Sostenibilità: accordo CREA-CIA per trasferire alle imprese le nuove tecnologie

Sostenibilità: accordo CREA-CIA per trasferire alle imprese le nuove tecnologie

Il CREA fornirà ai giovani agricoltori le conoscenze per realizzare la transizione verde e digitale nelle loro aziende

Notizie dal mondo agroalimentare:
prodotti, mercati, tecnologie, processi di filiera

14

Dicembre
2022

A cura della Redazione F&T

Mettere a sistema ricerca, innovazioni, competenze per promuovere lo sviluppo del settore agricolo, in un’ottica di sostenibilità ambientale, sociale ed economica in ogni fase produttiva. Favorire l’aggregazione all’interno delle filiere agroalimentari e l’interazione dei giovani imprenditori con il mondo della ricerca.

Sono questi gli obiettivi del protocollo d’intesa siglato il 13 dicembre dal Presidente del CREA Carlo Gaudio, con il Presidente di CIA-Agricoltori Italiani, Cristiano Fini, alla presenza del Presidente dell'Associazione dei Giovani Imprenditori Agricoli-CIA, Enrico Calentini e del Presidente di Associazione Agricoltura è Vita-CIA, Stefano Francia.

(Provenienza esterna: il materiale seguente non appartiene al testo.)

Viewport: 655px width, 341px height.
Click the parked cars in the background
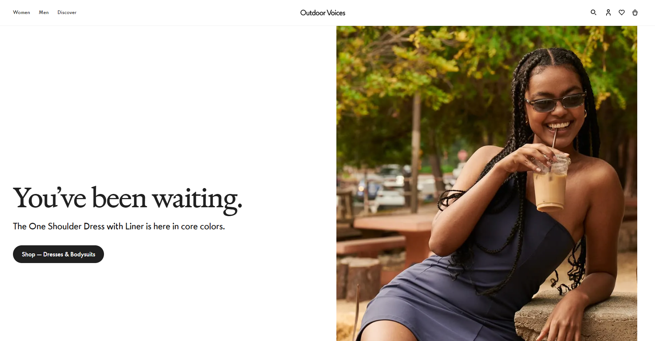point(385,185)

"La firma degli accordi con le associazione agricole - ha dichiarato Carlo Gaudio, Presidente del CREA - è essenziale perché la ricerca, la sperimentazione, l’innovazione e la formazione rappresentano il cuore della nostra attività, che deve uscire dai laboratori per riversarsi sul campo e ricevere dagli agricoltori, dai giovani imprenditori l’input per la ricerca, orientata verso la difesa della qualità, della produzione e del made in Italy".
Il protocollo mira a

  • sviluppare innovazioni nel sistema agroalimentare, forestale e ambientale
  • migliorare qualità, resa e valorizzazione delle produzioni agricole nonché la vita nelle aree rurali e interne
  • promuovere il diretto coinvolgimento delle imprese agricole e delle loro rappresentanze nel processo di progettazione delle innovazioni
  • supportare le imprese nella gestione e nella valutazione economica delle scelte operative.

"Una collaborazione che prevede - fa sapere il CREA in una nota - non solo un reale trasferimento tecnologico dalla ricerca alle imprese agricole, ma anche informazione e formazione, consulenza, supporto tecnico e creazione di associazioni o partenariati per sviluppare l’integrazione e la sinergia fra i soggetti delle filiere strategiche, il made in Italy e la dieta mediterranea".
Si tratta quindi di un percorso che permetterà ai 41mila giovani imprenditori agricoli di Agia-CIA di accedere ai 72 Centri del CREA in 19 regioni d’Italia. Già nel mese di dicembre le prime tappe per l’orticoltura nelle Marche, per l’agrumicoltura in Sicilia e per la genomica in Emilia Romagna.

"Accompagnare e realizzare la transizione verde e digitale dell’agricoltura, vuol dire incentivare lo scambio tra mondo della ricerca e imprese del settore. Coinvolgere i giovani imprenditori agricoli - ha detto il Presidente nazionale di CIA, Cristiano Fini - è fondamentale e strategico. Siamo, quindi, soddisfatti di essere riusciti a concretizzare, insieme anche alle associazioni CIA, Agia e Agricoltura è Vita, un progetto che si avvale del grande ruolo del CREA per offrire alle nuove generazioni, percorsi organici di conoscenza dell’innovazione, con obiettivi definiti e valorizzanti. Crediamo in questa collaborazione e ribadiamo la necessità di maggiori risorse e politiche adeguate, affinché ricerca e agricoltura, possano trovare insieme soluzioni sempre più efficaci contro i cambiamenti climatici".